Governance, Education Pre K-12
January 24th, 2014 3 Minute Read Issue Brief by E. J. McMahon

Pre-Retroactive Pay Raises

Mayor Bill de Blasio said the city’s current round of collective bargaining “may be the hardest assignment that anyone in the history of labor relations in this city has taken on.”

The new mayor will have to reach contract agreement with 152 different unions representing nearly 300,000 municipal employees (see Appendix for a breakdown of unions and average salaries). The budgetary stakes will be highest for the largest of those unions, the 116,000-member United Federation of Teachers (UFT). While the city’s contracts with its other major unions expired in 2010 and 2011, the UFT agreement expired in October 2009, and the last base salary increase for teachers took effect in May 2008.

In a union catchphrase widely echoed by the news media, UFT members—including more than 80,000 teachers—have been "working without a contract" longer than any other city employees.
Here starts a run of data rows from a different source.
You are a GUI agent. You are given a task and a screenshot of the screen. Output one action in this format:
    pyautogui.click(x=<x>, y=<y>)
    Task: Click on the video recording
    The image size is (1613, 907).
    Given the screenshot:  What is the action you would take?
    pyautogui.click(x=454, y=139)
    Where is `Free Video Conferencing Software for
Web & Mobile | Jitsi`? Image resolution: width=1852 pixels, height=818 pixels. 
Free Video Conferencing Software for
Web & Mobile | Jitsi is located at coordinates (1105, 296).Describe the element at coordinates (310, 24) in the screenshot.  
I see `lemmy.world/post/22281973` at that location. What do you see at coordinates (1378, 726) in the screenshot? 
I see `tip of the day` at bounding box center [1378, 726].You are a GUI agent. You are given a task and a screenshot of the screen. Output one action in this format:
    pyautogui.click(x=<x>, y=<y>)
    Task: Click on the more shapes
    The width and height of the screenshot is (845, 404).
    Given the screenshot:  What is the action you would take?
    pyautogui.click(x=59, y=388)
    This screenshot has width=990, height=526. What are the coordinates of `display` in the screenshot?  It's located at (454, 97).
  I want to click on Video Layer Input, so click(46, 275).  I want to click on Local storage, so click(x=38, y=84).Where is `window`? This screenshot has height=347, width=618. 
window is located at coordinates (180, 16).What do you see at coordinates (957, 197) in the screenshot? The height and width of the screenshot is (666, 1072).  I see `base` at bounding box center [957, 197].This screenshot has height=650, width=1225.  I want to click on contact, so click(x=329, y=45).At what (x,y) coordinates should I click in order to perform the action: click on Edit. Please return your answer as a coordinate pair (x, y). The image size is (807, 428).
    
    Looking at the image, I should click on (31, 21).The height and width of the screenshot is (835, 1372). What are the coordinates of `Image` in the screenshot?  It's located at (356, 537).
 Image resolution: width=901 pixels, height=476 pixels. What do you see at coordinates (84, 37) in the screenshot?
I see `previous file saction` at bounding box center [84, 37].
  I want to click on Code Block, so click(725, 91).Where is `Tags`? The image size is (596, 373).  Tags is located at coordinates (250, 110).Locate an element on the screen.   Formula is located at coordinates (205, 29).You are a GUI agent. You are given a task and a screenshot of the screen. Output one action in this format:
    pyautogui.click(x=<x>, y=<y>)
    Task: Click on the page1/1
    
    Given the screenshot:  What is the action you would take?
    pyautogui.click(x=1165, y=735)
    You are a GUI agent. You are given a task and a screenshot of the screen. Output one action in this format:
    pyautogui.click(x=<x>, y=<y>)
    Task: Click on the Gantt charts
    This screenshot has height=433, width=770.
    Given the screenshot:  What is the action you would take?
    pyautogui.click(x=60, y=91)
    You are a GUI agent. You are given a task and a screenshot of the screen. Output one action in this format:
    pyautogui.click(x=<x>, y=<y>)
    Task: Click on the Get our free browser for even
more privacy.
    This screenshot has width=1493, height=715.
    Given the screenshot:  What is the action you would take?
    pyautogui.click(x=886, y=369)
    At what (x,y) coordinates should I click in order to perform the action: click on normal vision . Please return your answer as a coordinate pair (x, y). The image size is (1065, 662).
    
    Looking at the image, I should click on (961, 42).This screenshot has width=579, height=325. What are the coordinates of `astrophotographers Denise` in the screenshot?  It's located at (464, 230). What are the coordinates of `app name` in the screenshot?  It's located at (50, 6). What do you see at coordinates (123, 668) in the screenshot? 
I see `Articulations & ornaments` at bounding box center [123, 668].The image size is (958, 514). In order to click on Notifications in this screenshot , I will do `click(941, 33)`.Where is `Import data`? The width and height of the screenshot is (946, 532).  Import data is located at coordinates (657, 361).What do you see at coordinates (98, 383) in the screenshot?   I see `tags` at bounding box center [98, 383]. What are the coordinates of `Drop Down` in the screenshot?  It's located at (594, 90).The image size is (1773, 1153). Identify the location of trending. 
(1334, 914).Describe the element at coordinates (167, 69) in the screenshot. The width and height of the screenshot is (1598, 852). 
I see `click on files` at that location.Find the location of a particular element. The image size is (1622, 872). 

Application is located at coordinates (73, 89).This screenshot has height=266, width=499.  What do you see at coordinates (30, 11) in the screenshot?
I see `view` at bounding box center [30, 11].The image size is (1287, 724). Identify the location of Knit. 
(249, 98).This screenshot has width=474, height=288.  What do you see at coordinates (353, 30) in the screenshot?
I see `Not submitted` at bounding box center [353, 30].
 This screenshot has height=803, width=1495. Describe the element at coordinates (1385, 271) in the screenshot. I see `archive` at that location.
A contract giving teachers the same 4 percent annual raises granted to other unions in the 2008-10 round of collective bargaining would add $3.5 billion to the 2014 budget, the Citizens Budget Commission estimated.[1] Billions more would flow from giving UFT and other unions additional "retro" pay for subsequent years, broadening the expense base for additional raises going forward. Going forward, each additional percentage point increase for all city workers would cost about $300 million a year, according to an estimate issued by the Office of Management and Budget before Mayor Bloomberg left office.

But for teachers, in particular, working without a contract doesn’t amount to working without any pay raises. Thanks to the Triborough Amendment, a state law requiring all contract provisions to remain in effect until a new agreement is reached, a sizable majority of teachers received salary increases during the first four years after the last UFT contract expired.[2]

This paper draws on five years of actual city payrolls to calculate the fiscal impact of Triborough-driven pay hikes for teachers continuously employed by the city from 2009 to 2013, as well as teachers hired since 2009 but continuously employed since then. Key findings:

  • Salary increases during the period totaled $1.2 billion, adding $469 million to city operating costs for 2013 alone.
  • For the 57,983 teachers who had not already risen to the top of the pay scale by 2009, average salaries rose over the next four years by an average of $8,086—or nearly 12 percent. The average annual raise of 2.8 percent outpaced the local inflation rate, which averaged 2 percent during the same period.
  • Including pension contributions and payroll taxes, total compensation for teachers continuously employed during this period increased by $932 million a year, with a cumulative four-year increase of $2.1 billion.

For most current teachers, a retroactive increase won’t end a pay raise drought. Rather, it will compound the value of step and longevity increases already paid by the city.

In the coming months, Mayor de Blasio will need to bargain complex trade-offs with the UFT and other city unions to hold compensation costs at a level the city can afford. But in all cases, the city should insist on contractual provisions suspending further pay increases after the next collective bargaining agreements expire. This will give unions greater incentive to come to the table and avoid working without a contract in the future.